Directions for this task: The lines from the one holding "Task: Uncheck 23:30自动暂停-5:00自动继续 option" through the end of the records below are to be written out exactly, and nothing else; pictures are to be left out.

(Screenshot grounding data)
-- Opening Marker --

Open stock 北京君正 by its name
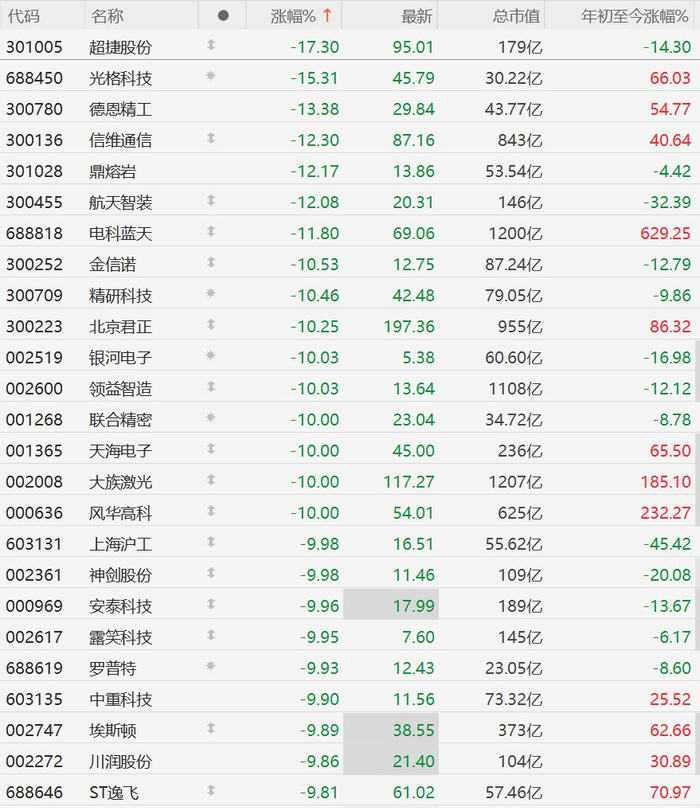 click(x=120, y=327)
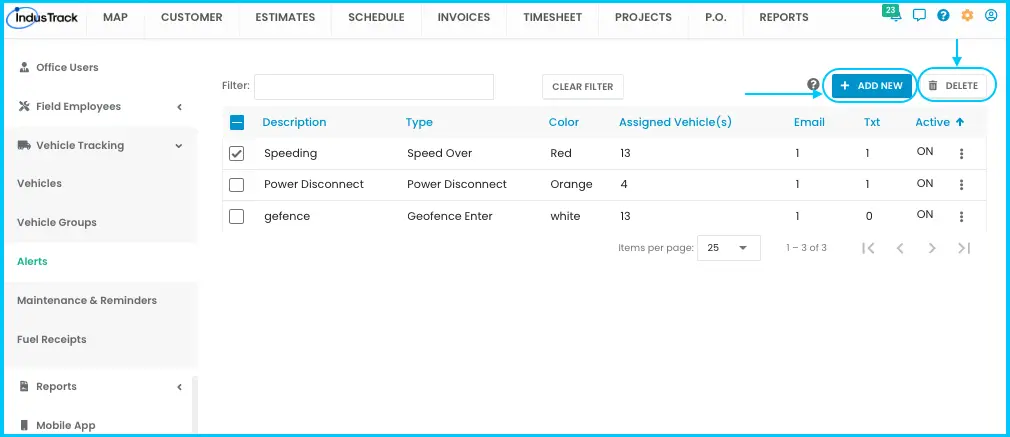Click the ADD NEW button

click(872, 86)
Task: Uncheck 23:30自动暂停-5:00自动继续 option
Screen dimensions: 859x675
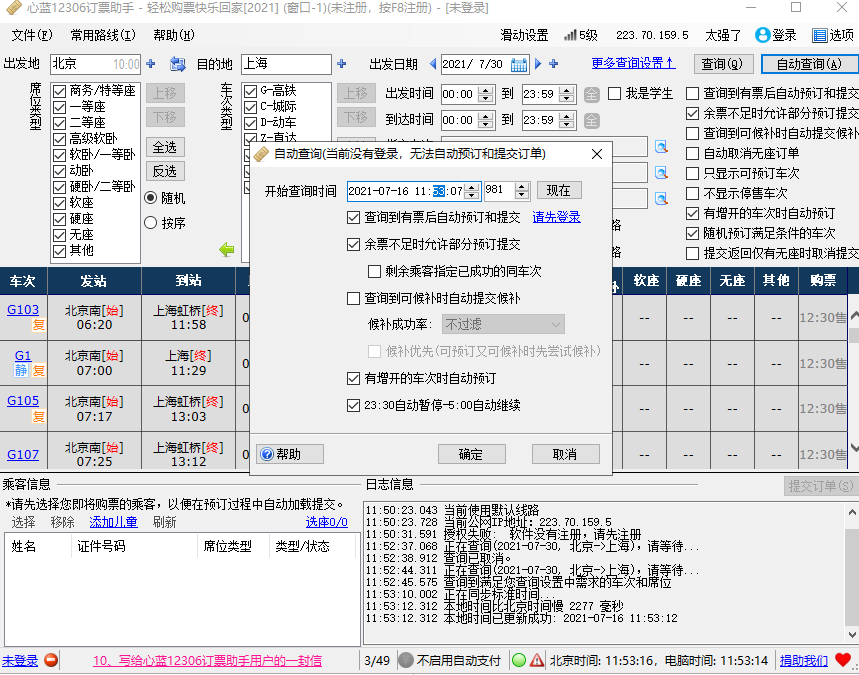Action: (353, 406)
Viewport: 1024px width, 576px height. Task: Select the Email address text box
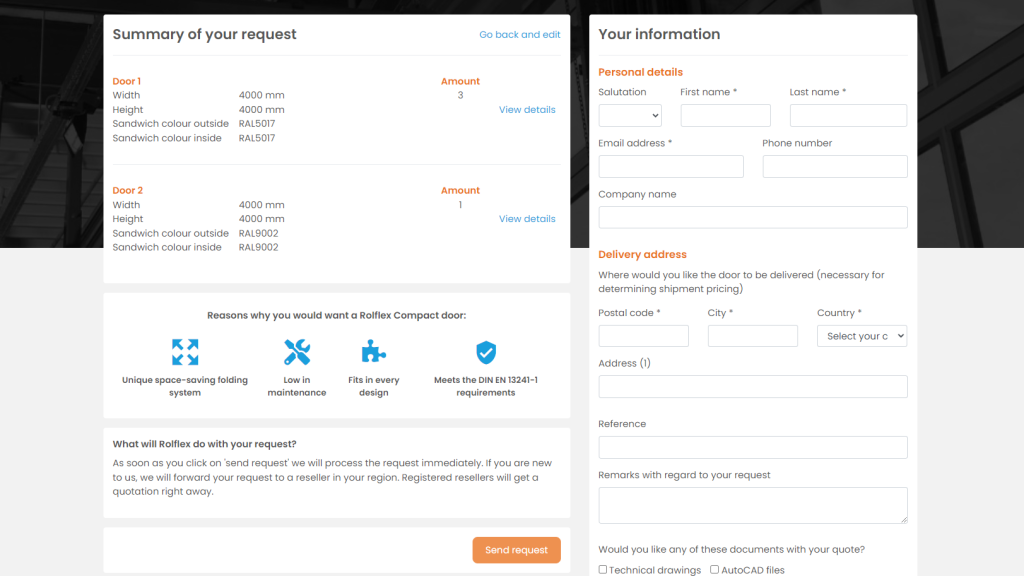(x=670, y=167)
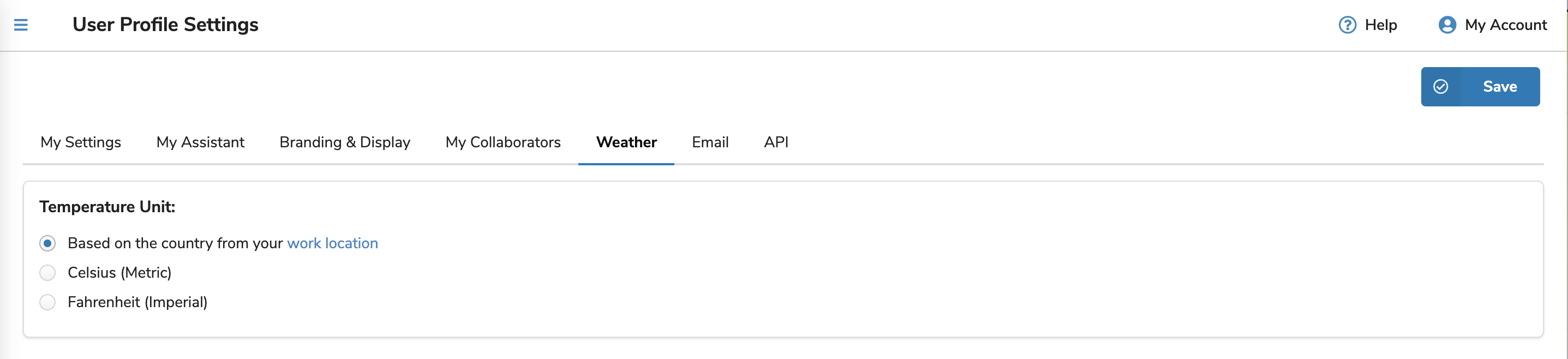Select the Weather tab
The width and height of the screenshot is (1568, 359).
coord(626,142)
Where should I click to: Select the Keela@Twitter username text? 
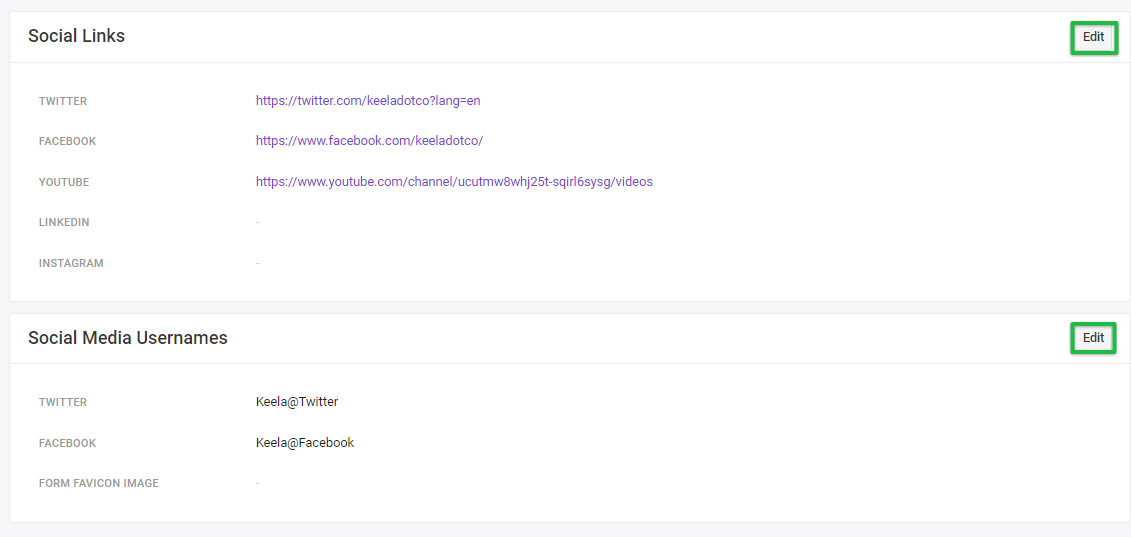pyautogui.click(x=297, y=401)
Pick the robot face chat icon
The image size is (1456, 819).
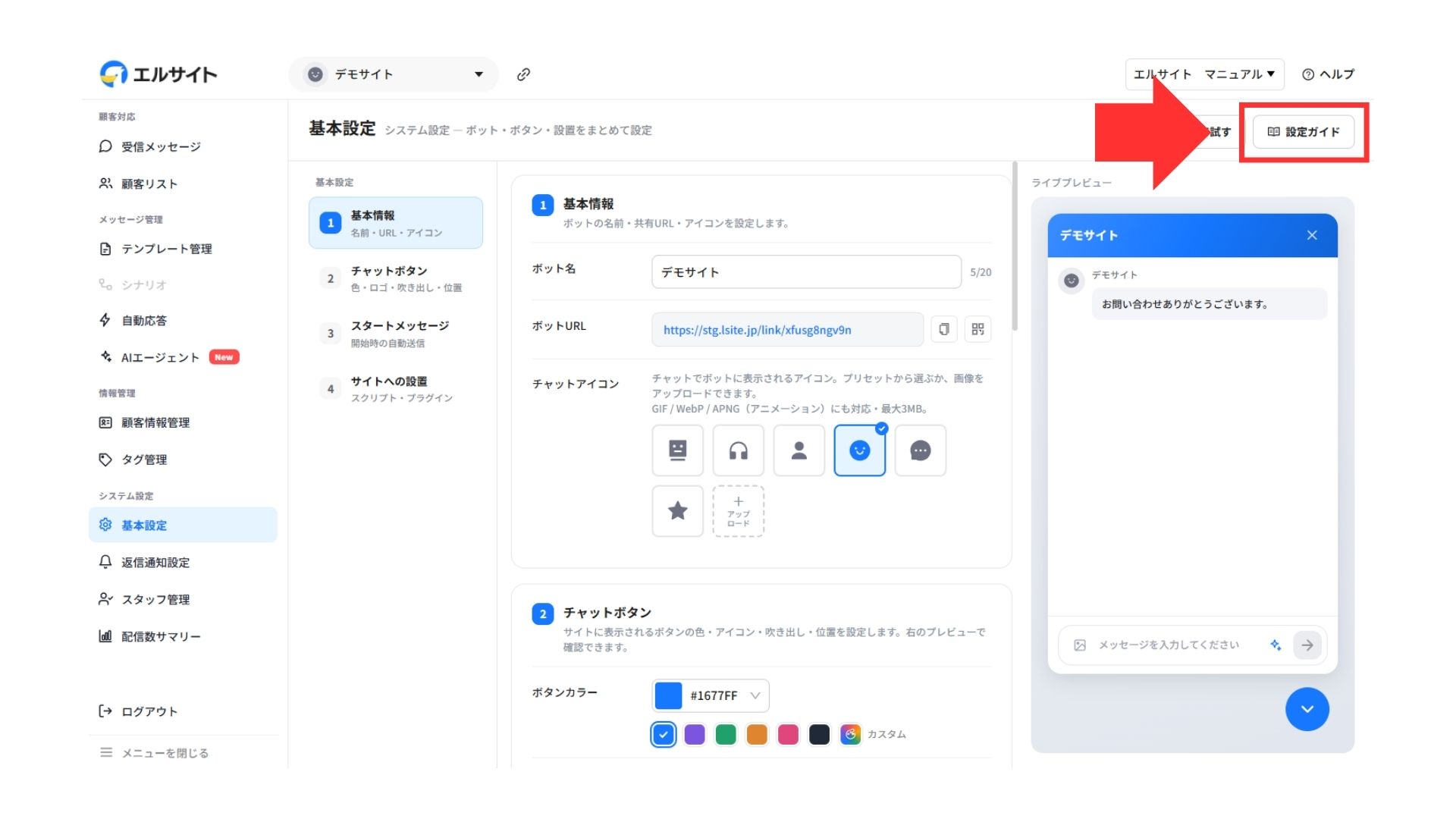677,450
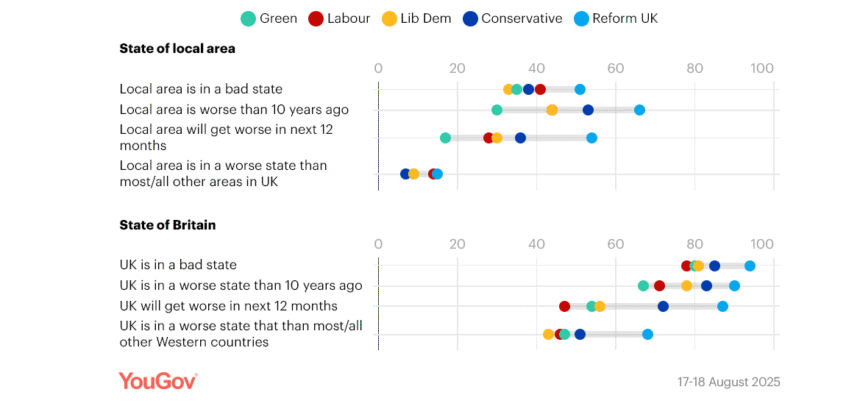Select the Lib Dem legend label
The height and width of the screenshot is (409, 860).
(x=426, y=19)

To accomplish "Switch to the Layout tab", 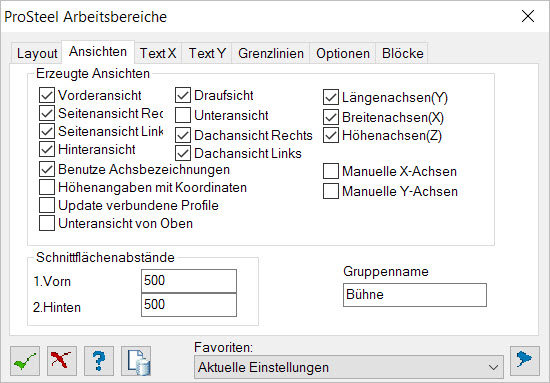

-- Closing Marker --

Output for this exercise:
Task: Uncheck 23:30自动暂停-5:00自动继续 option
Screen dimensions: 859x675
Action: (353, 406)
Viewport: 1024px width, 576px height. Task: Select the Email address text box
(x=670, y=167)
Select the Weather tab
The width and height of the screenshot is (1568, 359).
coord(626,142)
Where should I click to: Select the Keela@Twitter username text? 
pyautogui.click(x=297, y=401)
Pick the robot face chat icon
The image size is (1456, 819).
677,450
Select the Lib Dem legend label
The height and width of the screenshot is (409, 860).
(x=426, y=19)

To accomplish "Switch to the Layout tab", 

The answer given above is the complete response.